# My belt sander is attacking me - help!



## apicius9 (Feb 19, 2013)

Well, never had any issues with my Jet combined belt and disc sander, but today it started electrocuting me. I get zapped whenever I touch the metal (while it is running) or even when I am sanding pieces with metal spacers the current runs trough it. I admit, it needs a good cleaning and I will do that first thing tomorrow. But does anybody know what else I should be looking for? I'm a bit of a dummie when it comes to anything electrical. Of course, I could bug Woodcraft, but I have dozens of pieces prepared for sanding over the next week, so the timing is really annoying. Thanks for any tip you may have,

Stefan


----------



## sachem allison (Feb 19, 2013)

good cleaning needed. unscrew the cowling where the cord goes in the back and see if any connections are loose. vacuum up any loose metal dust from the spacer grinding. Then check the connections to the switch, make sure everything is tight and not loose. sometimes, connections vibrate loose or screws come unwound and arcing occurs. check to make sure there are no cuts, cracks or burns in the wiring or cord. If that still doesn't help, take it outside, douse it with gasoline, set it on fire, unzip your pants and piss on it.


----------



## apicius9 (Feb 19, 2013)

LOL, I had that last thought many times before  I assume it's static building up, but I have not changed anything, sander is in the same spot, I am wearing the same work shoes etc. Just was wondering why that suddenly started and how to get rid of it. I just read that humidity and temperature may have something to do with it, but usually it should be humid enough out here (even though it has been very windy and a bit colder than normal, lately). Will definitely start with a thorough cleaning tomorrow.

Stefan


----------



## SlapChop (Feb 19, 2013)

You are getting current to the chassis somehow. I would imagine, as Son said, that you have metal either built up inside, or something has come loose. It should be pretty clear to tell where its happening there should be a small burn mark where the arcing inside is taking place. You could also just put on gloves to shield yourself in the interim, but be careful shorts can do big damage to equipment.


----------



## sachem allison (Feb 19, 2013)

apicius9 said:


> LOL, I had that last thought many times before  I assume it's static building up, but I have not changed anything, sander is in the same spot, I am wearing the same work shoes etc. Just was wondering why that suddenly started and how to get rid of it. I just read that humidity and temperature may have something to do with it, but usually it should be humid enough out here (even though it has been very windy and a bit colder than normal, lately). Will definitely start with a thorough cleaning tomorrow.
> 
> Stefan



Windy and colder. It's you building up a charge, you need to ground yourself first. they actually make a small personal grounding device for situations like this. I'll see if I can find it.


----------



## zitangy (Feb 19, 2013)

sachem allison said:


> Windy and colder. It's you building up a charge, you need to ground yourself first. they actually make a small personal grounding device for situations like this. I'll see if I can find it.



I wld be at a loss too...

1)source of electricity either internal ( arcing) or external ( static)

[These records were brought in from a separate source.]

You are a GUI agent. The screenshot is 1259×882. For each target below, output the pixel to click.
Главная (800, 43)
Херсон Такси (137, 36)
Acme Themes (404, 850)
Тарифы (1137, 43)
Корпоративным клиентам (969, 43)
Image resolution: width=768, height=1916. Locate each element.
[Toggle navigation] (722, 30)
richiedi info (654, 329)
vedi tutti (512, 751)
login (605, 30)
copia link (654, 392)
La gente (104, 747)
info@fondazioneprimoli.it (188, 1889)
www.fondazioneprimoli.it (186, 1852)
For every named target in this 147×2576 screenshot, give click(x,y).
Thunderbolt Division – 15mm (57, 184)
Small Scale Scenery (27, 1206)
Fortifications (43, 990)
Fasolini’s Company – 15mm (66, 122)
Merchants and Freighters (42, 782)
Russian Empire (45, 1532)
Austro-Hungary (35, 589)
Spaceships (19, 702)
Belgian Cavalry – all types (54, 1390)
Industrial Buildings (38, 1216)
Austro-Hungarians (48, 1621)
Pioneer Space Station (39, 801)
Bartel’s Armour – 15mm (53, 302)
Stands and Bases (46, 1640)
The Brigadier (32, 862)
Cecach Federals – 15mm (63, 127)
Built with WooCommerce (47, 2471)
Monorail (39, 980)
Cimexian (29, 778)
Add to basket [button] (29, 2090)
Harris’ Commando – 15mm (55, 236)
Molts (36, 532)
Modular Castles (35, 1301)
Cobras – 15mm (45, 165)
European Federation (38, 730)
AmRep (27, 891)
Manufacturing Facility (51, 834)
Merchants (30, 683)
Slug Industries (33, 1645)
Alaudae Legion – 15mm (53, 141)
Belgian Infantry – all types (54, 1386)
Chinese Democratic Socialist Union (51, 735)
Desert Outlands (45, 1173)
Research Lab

2) *Internal..* as mentioned.. possibly a loose connection or a build up that makes it possible to "jump" and heaven forbid... when it becomes permanent. This is more serious as it can kill?

3) External. I suppose rubber gloves or " finger condoms" wld help. 

4) either way, grounding it either on the man or the equipment.

Has to be resolved and might as well get it done asap.

Either way a test pen wld be handy in the endeavor to resolve teh issue

Just a thought on Son's suggestion... Assuming that you are peeing on the equipment with teh equipment running, wld electricity travel up to the person via the "water jet"

Good luck..
D


----------



## Don Nguyen (Feb 19, 2013)

zitangy said:


> 4) either way, grounding it either on the man or the equipment.



This is a very common one I've heard a lot about.

Hopefully it gets fixed soon! That could get pretty scary.


----------



## knyfeknerd (Feb 19, 2013)

Stefan's machines are rising up against him! 
Soon SkyNet will take over the world.
Sorry about all your bad luck lately, I hope all your tools start behaving reasonably.


----------



## JMJones (Feb 19, 2013)

Had this happen with a disc sander I made. It had to do with the brushes in the old motor needing to be replaced. It can be dangerous.


----------



## DeepCSweede (Feb 19, 2013)

It's a pretty simple fix - if it is electrocuting you - UNPLUG IT!! 
I was thinking more along the lines of that Russian Meteorite is bringing the machines to life ala Maximum Overdrive


----------



## rdpx (Feb 19, 2013)

sachem allison said:


> take it outside, douse it with gasoline, set it on fire, unzip your pants and piss on it.



This is generally good advice for any problems, especially if they are computer related.


----------



## daveb (Feb 20, 2013)

Stefan,

The Navy spent a lot of money training me on things electronic many years ago. I apologize if over simplifying - I wrote like I was tyring to explain it to my sister... 

Unplug machine.
Beg, Borrow or buy a cheap multimeter. 10 bucks will get you a new shiny one. I like analog for continuity checking. Digital ok.

http://www.amazon.com/dp/B00002N5EX/?tag=skimlinks_replacement-20

Plug the two leads in and set to measure ohms or kohms. They may use the greek symbol for omega. 
Keeping ends apart note how meter shows open (usually far left, no deflection, or "max")
Touch pointy ends together and look for deflection of needle to far right or zero if digital. Adjust for 0 if available on meter. 
Touch one pointy end to flat blade of plug and other pointy end to the round part of plug. (ground)
If any deflection on meter go to step 2.
Depress trigger.
If any deflection on meter go to step 2.
Repeat on other flat blade.

Step 2. If any deflection observed you are getting AC where you don't want AC. It is dangerous - don't plug in or operate machine. See Son's post or look for someone that can effect repair. If you elect repair, repeat check before plugging in.

Regards,


----------



## GLE1952 (Feb 20, 2013)

If you're getting a true shock, not just static a pop, I would check for a faulty ground wire or a loose neutral.
Could be in the motor or cabinet, the outlet, junction box or the breaker panel.
If any electrical work has been done anywhere in your house that would be the first place to check the joints.

Glen


----------



## apicius9 (Feb 20, 2013)

Thanks for your tips, everyone. Before I had read all your recommendations, I vacuumed it out, blew pressured air into it (and now all my wood looks the same grayish color...), checked for loose parts, put on a new belt and it seemed to work fine today. Not exactly sure what did it, and I will definitely keep an eye on it and come back to your tips when needed. I even have a multimeter somewhere - well, I moved from a packed 2 bedroom apartment to a small room, and heaven knows in which of the 60 boxes the meter is... 

Stefan


----------